The Nikkei 225 and Hang Seng are down 0.4% and 0.2% while the Kospi is 0.7% firmer. Locally, the ASX 200 rose 0.9% to close the session at 4477, well off morning lows of 4423. Subdued overnight leads saw the domestic market open flat to slightly lower before buying emerged around 11am, with the industrial, consumer discretionary and financial sectors adding the bulk of the points. We also saw outperformance from mid-cap resource and growth stocks, which we view as a bullish sign for the overall market. It feels like the market is treading water before this weekend’s Federal election.
Come Monday, whoever wins, a degree of an uncertainty will have been removed from markets, which may be enough for fresh capital to be invested. Either way, less uncertainty is always a good thing in the eye of the market. Despite the poor economic numbers overnight, it was encouraging to see the major US indices recover most of their losses. Sentiment isn’t good at the moment yet markets couldn’t move lower. We see this as a positive sign. Turning our attention to the sectors and the industrials space was the standout performer, rising 2.2%.
On the back of yesterday’s strong result from Leighton Holdings, the buying continued among the construction and services firms with United Group and Leighton Holdings leading the sector higher, up 4.6% and 3.6% respectively. In a comment from Macquarie Group, it said this morning’s result and outlook from United Group for 10% - 15% growth in FY11 was well flagged and factored into consensus forecasts. Macquarie said the outlook was positive but added that it expects there is some conservatism in United’s guidance.
The firm’s EBIT margin expansion in services and infrastructure divisions appealed, particularly its recovery in its US services businesses, while the resources division had a record EBIT in the 2H. Elsewhere, Downer EDI, Transurban, Toll Holdings and Qantas were all up between 1.6% and 3.9%. Financials bucked mildly negative leads to enjoy a solid rise, gaining % after recent falls. Axa Asia Pacific led the way higher, rising 1.7% while the big four banks were all up between 1.1% and 1.7%. Macquarie Group added 1.3%.
After months of speculation, ANZ Bank said it's going to undertake due diligence on a majority stake in Korea Exchange Bank. ANZ said it's looking at a 57.27% stake in the Korean bank, which is worth US$3.8 billion on current market values. The stake is made up of interests in Lone Star (51.02%) and Export-Import Bank of Korea (6.25%).
There's no certainty a deal will proceed and CEO Mike Smith has demonstrated his ability to walk away from potential deals if they don't fit ANZ's strict criteria.

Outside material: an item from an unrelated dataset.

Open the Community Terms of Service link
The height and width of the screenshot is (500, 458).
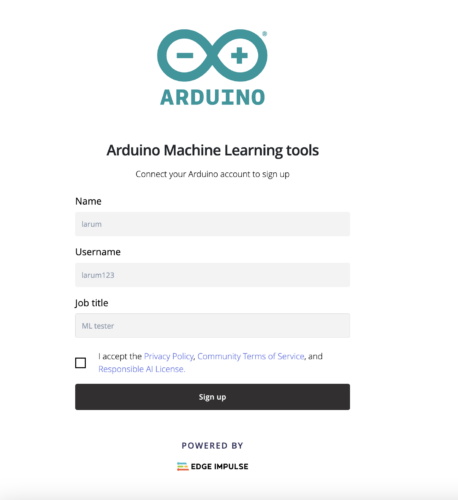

The consumer discretionary sector put in a good performance, advancing 1.2%. Ten Network, West Australian News, Tattersalls and David Jones were the major movers, all up between 1.6% and 3.7%. Despite positive overnight leads from the US and London, the materials sector couldn’t get firing today, only managing a gain of 0.6%. Fortescue, BHP and Rio topped the leader board, all higher between 0.5% and 1.6% while gold miners Lihir and Newcrest added 0.5% and 0.1% respectively.
BlueScope Steel was the worst of the majors, down 2.5% after Credit Suisse cut the steel makers target to $2.95 from $3.73 and said the strong results were tax-rate driven and are not assumed to support FY11. The broker cut its FY11 and FY12 earnings estimates by 21% and 25% respectively on lower margin expectations across the business.
Credit Suisse said short term, BlueScope offers ever increasing leverage to rising HRC prices and volume recovery on a declining but substantial fixed cost base.
The broker maintained its outperform rating. Onesteel had an ordinary session as well, declining 2.2%. Its FY result was largely in line with market expectations and company guidance. Net profit rose 12% on year to $258 million, with the more closely watched underlying profit coming in at $241 million. However, the group warned the recovery in its international and domestic markets stalled in May and June, and continues to affect its domestic steel business. The result was also dragged down by the planned closure of the group's Whyalla blast furnace in 4Q, which had a negative impact of $17 million on its profit line.
* Ben Potter is a market strategist at IG Markets in Melbourne. IG Markets sponsors the news section on Interest.co.nz.